TASK STATEMENT:
Quote the data below verbatim, leaving out the pictures.

★ ★ ★

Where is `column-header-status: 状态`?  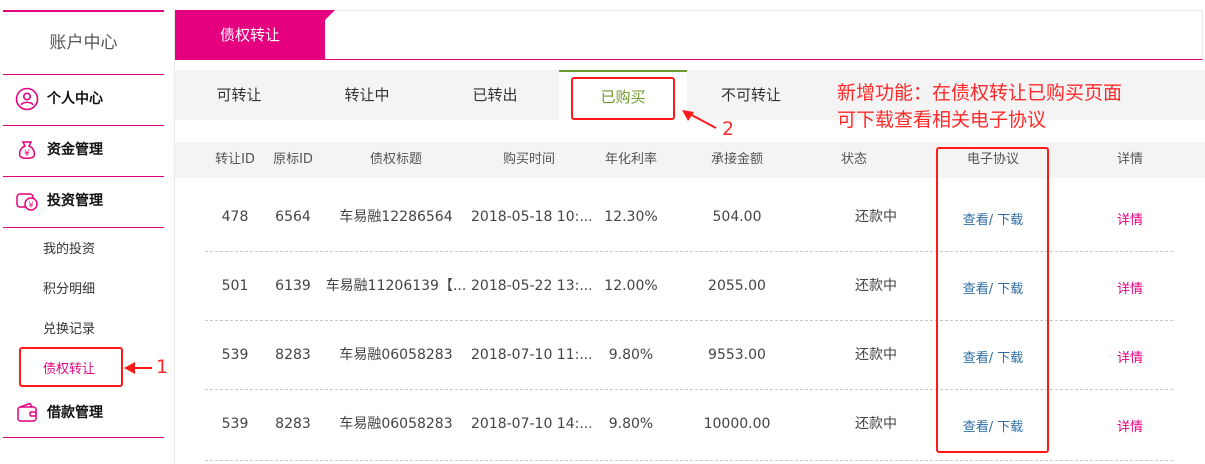
column-header-status: 状态 is located at coordinates (854, 160).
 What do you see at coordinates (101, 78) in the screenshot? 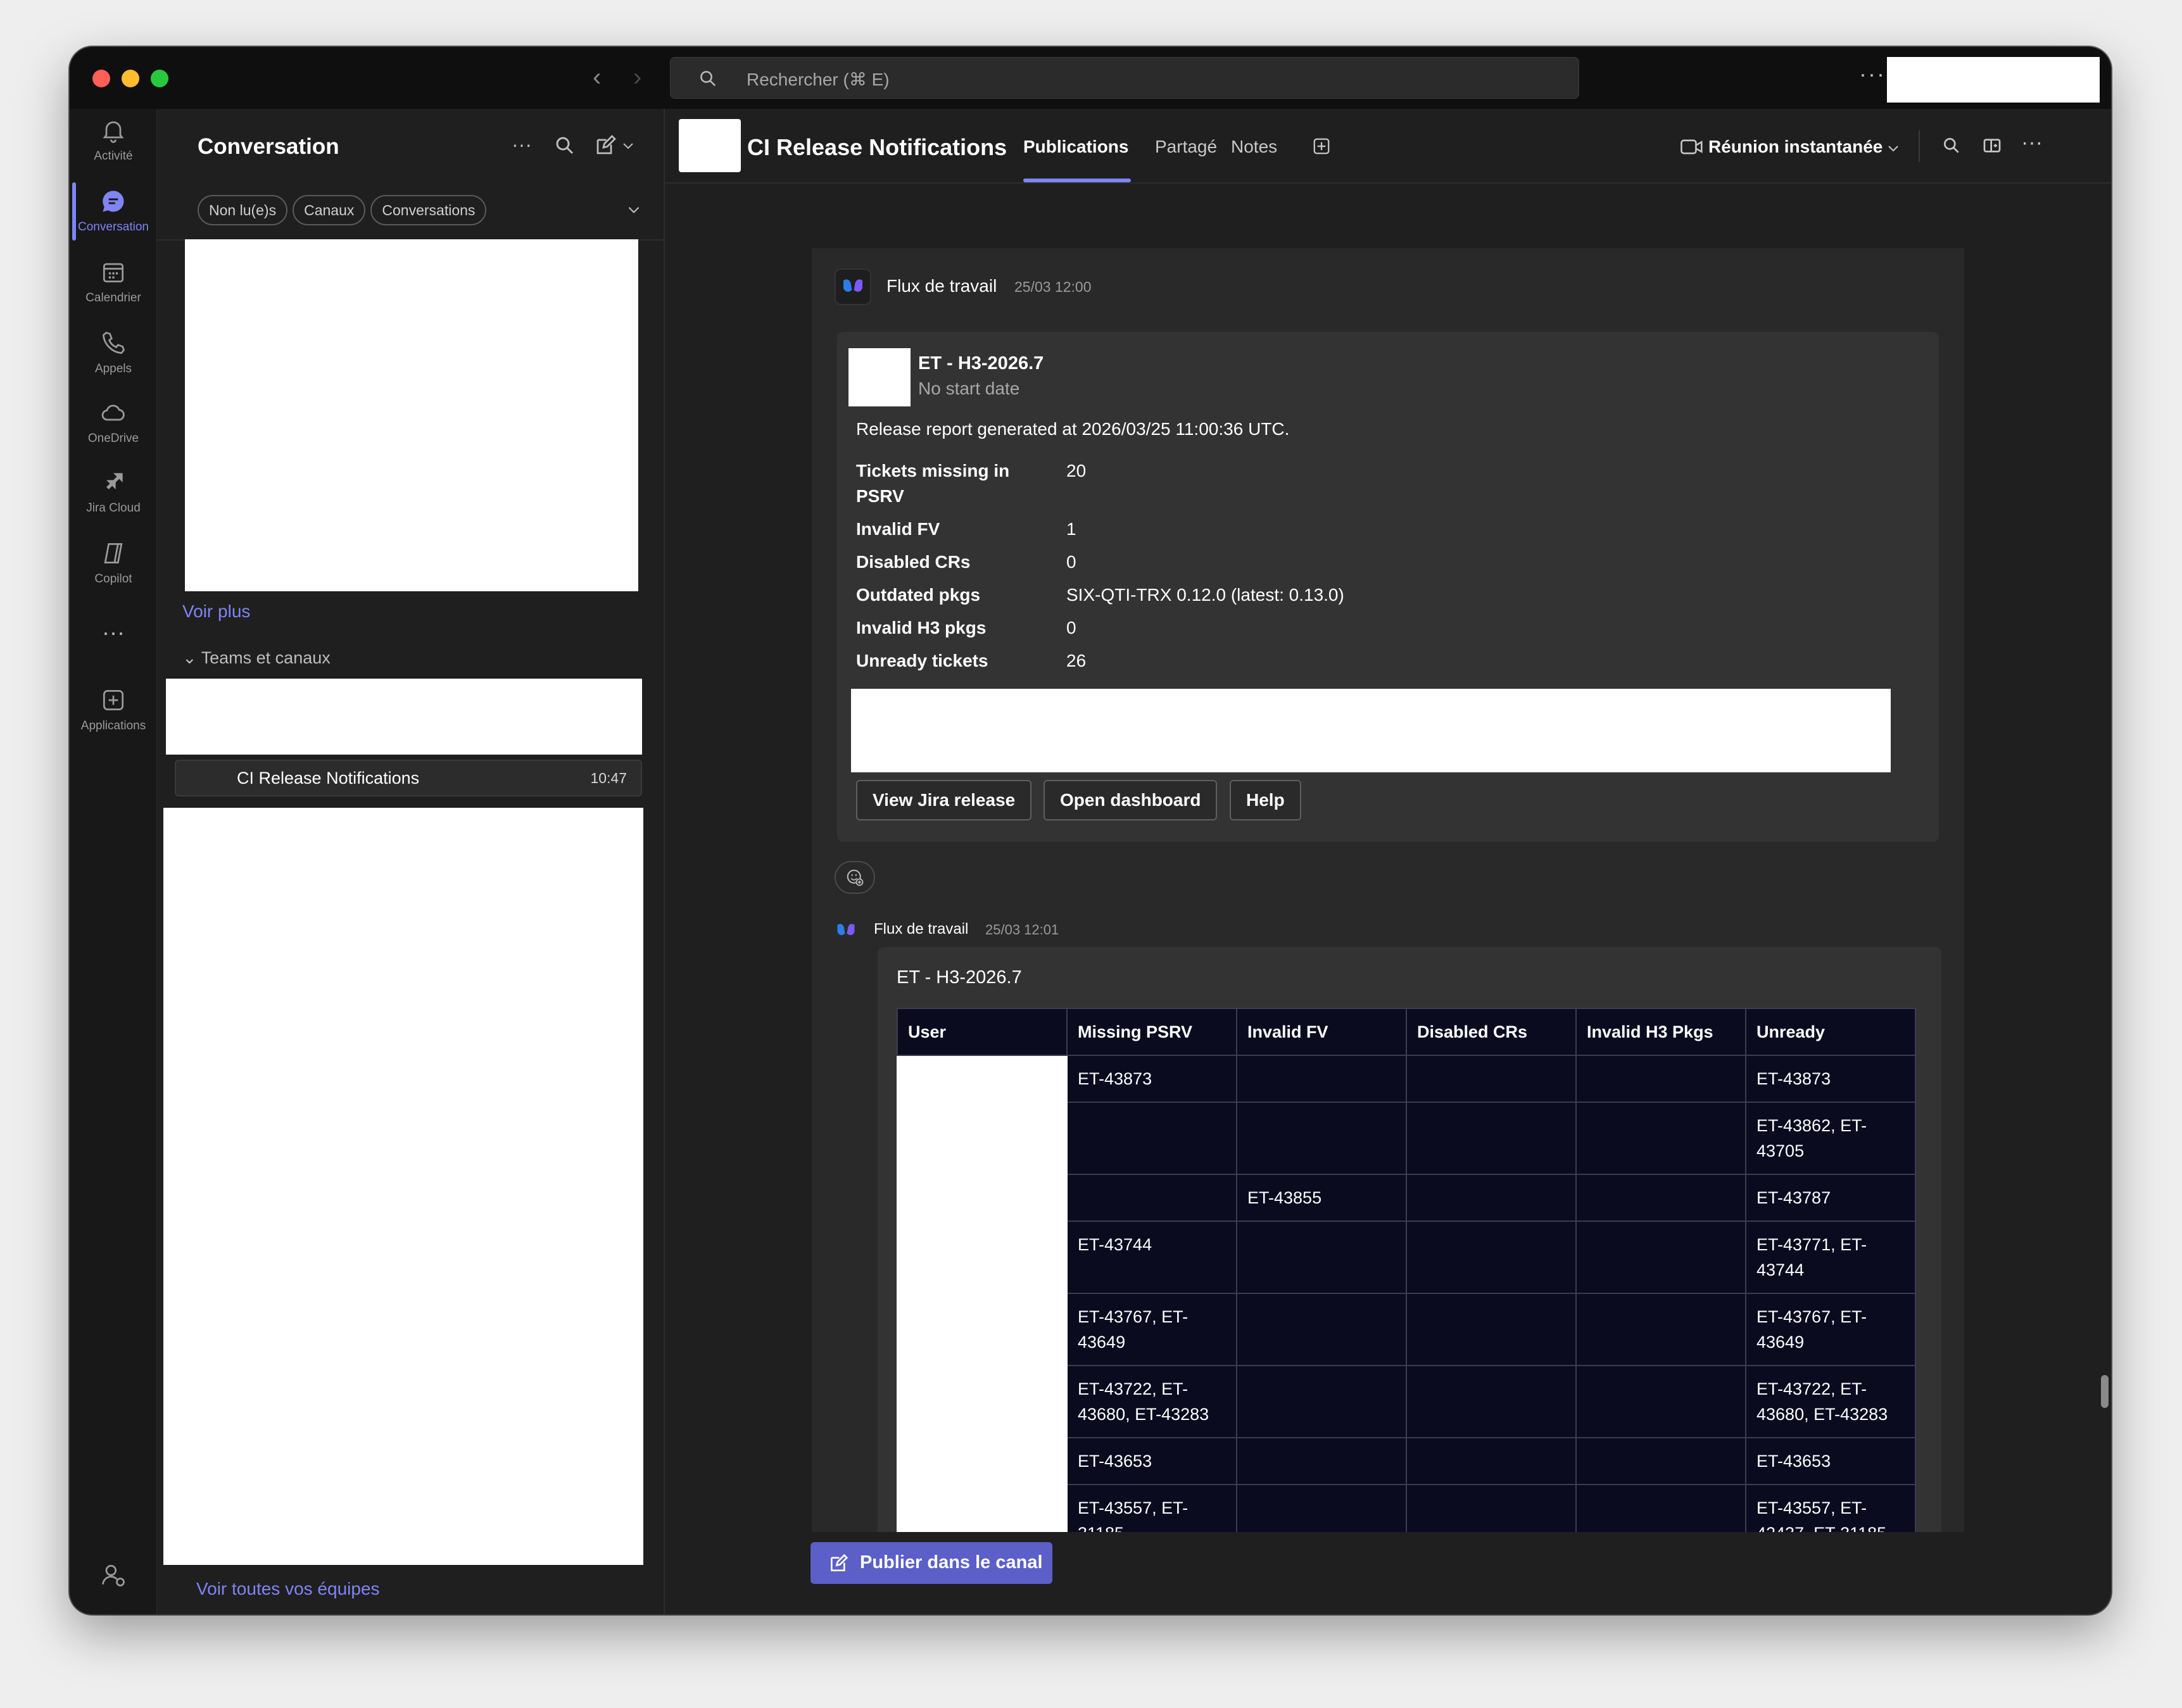
I see `close-window-button` at bounding box center [101, 78].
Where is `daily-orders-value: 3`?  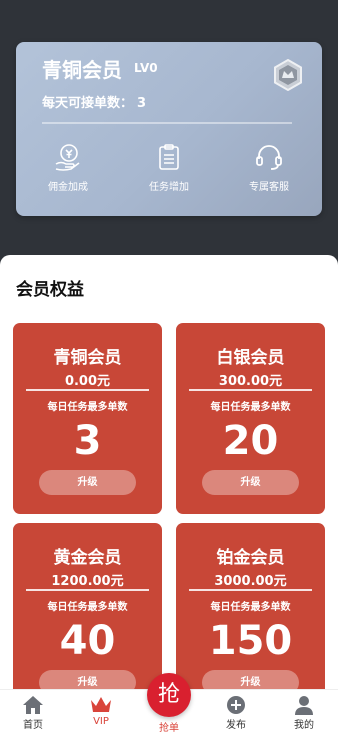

★ ★ ★

WRITTEN SOLUTION:
Where is `column-header-status: 状态`?  
column-header-status: 状态 is located at coordinates (854, 160).
 What do you see at coordinates (101, 78) in the screenshot? 
I see `close-window-button` at bounding box center [101, 78].
Where is `daily-orders-value: 3`?  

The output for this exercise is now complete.